# Onkyo TX-NR828 Owners Thread



## Viking (Jan 7, 2014)

Hello;

At the suggestion of Ellisr63, and because there is not presently an owners thread for the Onkyo TX-NR828, I am starting one. I do not know didly about reviewing receivers, but I can tell you what I have checked out and what I have connected up and if it worked. All the new techy stuff on this receiver is a bit beyond me, but if other owners chime in, and let us know what they tried, and how it worked, and exactly how they did it, maybe we can all learn something.

So, Welcome to the ONKYO TX-NR828 Owners Thread.


----------



## Viking (Jan 7, 2014)

I bought my Onkyo TX-NR828 a week ago, from Gibby's Electronics Supermarket with branches in both St Catharines and Toronto, Ontario, Canada.

It arrived in under 24 hours via UPS, and the box was in perfect condition, so I had no worries about physical condition. It took me under an hour to unpack it, and hook it up, but then, I had just done this the previous week with a Sony STR-DN1040. The Sony had great sound, lousy video, and lots of scary information about HDMI problems. To be honest, I was looking at the Onkyo's smaller brother, the 727, prior to buying the Sony, so it was a no brainer to jump back to Onkyo. The addition of a discounted price on the 828 allowed me to upgrade to it rather than the smaller one. I paid under $900 Cdn for the Onkyo TX-NR828. This kept me in the under a thousand bracket that a retired, fixed income, senior could spend.

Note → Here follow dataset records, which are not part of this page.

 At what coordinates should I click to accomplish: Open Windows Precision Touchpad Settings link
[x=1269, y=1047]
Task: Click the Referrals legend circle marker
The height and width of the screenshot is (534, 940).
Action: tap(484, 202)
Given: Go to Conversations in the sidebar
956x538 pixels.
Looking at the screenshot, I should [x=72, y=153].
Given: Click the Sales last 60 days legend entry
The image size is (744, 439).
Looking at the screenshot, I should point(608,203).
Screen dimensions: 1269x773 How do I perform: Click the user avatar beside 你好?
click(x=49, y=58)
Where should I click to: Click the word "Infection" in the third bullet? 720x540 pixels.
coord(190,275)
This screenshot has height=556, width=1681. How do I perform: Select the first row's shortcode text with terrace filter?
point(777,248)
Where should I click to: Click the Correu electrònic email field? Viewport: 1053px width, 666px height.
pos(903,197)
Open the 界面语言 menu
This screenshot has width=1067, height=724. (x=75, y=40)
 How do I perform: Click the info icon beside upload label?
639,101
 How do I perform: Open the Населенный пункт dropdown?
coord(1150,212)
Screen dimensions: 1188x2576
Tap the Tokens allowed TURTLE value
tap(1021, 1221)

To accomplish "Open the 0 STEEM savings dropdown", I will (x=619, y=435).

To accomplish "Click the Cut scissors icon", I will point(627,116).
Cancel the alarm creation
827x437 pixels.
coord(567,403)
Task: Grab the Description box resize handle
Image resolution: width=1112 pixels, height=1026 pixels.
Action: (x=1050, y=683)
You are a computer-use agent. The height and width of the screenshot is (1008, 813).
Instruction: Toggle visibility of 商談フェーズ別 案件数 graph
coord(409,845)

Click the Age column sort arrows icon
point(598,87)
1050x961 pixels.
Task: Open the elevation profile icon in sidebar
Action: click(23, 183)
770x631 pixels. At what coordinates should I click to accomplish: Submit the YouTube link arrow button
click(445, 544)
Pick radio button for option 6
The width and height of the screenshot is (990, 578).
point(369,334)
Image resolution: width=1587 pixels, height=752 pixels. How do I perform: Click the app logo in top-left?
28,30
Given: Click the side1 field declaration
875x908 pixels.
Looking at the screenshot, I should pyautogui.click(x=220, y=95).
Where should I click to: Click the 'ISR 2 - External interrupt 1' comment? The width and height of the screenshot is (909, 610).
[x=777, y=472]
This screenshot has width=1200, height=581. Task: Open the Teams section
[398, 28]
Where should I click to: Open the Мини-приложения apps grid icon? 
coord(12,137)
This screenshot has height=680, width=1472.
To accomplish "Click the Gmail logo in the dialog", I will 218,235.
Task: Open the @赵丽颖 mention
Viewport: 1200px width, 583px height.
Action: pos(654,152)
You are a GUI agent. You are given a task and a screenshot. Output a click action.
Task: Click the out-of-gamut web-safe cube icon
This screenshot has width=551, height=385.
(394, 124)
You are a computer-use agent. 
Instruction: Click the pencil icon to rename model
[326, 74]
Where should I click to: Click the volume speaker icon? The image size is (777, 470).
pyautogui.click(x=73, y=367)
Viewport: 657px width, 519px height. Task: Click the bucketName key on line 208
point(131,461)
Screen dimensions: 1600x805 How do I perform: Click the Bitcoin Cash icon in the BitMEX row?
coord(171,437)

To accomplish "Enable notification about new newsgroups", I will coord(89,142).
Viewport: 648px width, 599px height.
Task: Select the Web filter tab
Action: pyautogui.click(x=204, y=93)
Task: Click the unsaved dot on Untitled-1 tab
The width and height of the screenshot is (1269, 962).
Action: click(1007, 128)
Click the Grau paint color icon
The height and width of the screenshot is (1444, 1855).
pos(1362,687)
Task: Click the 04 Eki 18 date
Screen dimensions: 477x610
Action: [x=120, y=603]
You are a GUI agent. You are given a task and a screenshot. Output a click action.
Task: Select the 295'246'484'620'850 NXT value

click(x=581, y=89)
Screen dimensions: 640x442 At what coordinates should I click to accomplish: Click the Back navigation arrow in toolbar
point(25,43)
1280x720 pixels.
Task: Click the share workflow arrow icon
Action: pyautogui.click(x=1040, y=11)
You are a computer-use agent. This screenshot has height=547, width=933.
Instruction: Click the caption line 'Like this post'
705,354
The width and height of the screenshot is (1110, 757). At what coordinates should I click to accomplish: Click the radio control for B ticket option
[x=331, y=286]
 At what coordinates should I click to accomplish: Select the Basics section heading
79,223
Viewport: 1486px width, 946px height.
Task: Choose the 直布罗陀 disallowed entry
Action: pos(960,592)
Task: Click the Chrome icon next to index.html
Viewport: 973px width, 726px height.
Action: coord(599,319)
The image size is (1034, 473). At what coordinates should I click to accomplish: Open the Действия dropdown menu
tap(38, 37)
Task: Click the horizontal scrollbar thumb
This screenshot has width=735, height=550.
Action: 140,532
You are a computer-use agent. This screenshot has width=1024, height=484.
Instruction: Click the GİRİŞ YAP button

Okay - *review* - Viking style.

I got out my axe and gave the receiver a couple of licks, and it did not die, so it must be tough.

Not really.

I have it set up in a 7.1 pattern, all Polk Audio, with four Monitor 70B series ii in the corners, two RTi A1 bookshelf units out to the sides, a CS2 series ii center set under the LG 58" Plazma and hidden away to one side a Polk Audio PSW 505 subwoofer. As the 828 does not have Audyssy EQ XT32, I could not use it. I used instead, what it does have, which is Audyssy MultiEQ. It allowed me to reference three points and took a long time. I have no idea if it is good or not, but after it was done, I was not happy with the sound. It had kept the subwoofer at too high a level and the center at too low, so I adjusted them to my taste. I did not buy this receiver for the Audyssy, as I almost always do not like the way any of them set up the speakers, and end up correcting them myself. Perhaps I have better hearing than most people, or perhaps I have worse hearing than most people. Suffice it to say, I have hearing, and it is individual to me. I listen to music occasionally, but mostly this setup is for movies. I am a movie freak. I remember nothing about who is in what or if the cinematography was good or bad. I watch a movie - enjoy it or not - and put it away on the shelf. If it was memorable (IE: Bladerunner, Avatar, Blade, Underworld) I watch it again, and probably some more. My favourite movie of all time is Mask, with the kid with the big head that looks lion like.

I have a Pioneer Bluray, a Sony PS3, a Panasonic DVR, an XBMC Midnight and a Satellite TV box hooked up to the HDMI inputs, and a Samsung 58" Plazma and a Panasonic projector with a 100" power screen hooked to the outputs. Every single one of these inputs/outputs operates as I would expect them to, flawlessly.

I have a Pioneer CD player, a Pioneer cassette player (yeah, I know) and a BIC Phono hooked up to the analog inputs. They also play their media flawlessly.

I have checked out the internet connection (wired) and have listened to music from my computer, and from TuneIn. As I have not opened accounts with any of the other online radio choices, I have not tried any others.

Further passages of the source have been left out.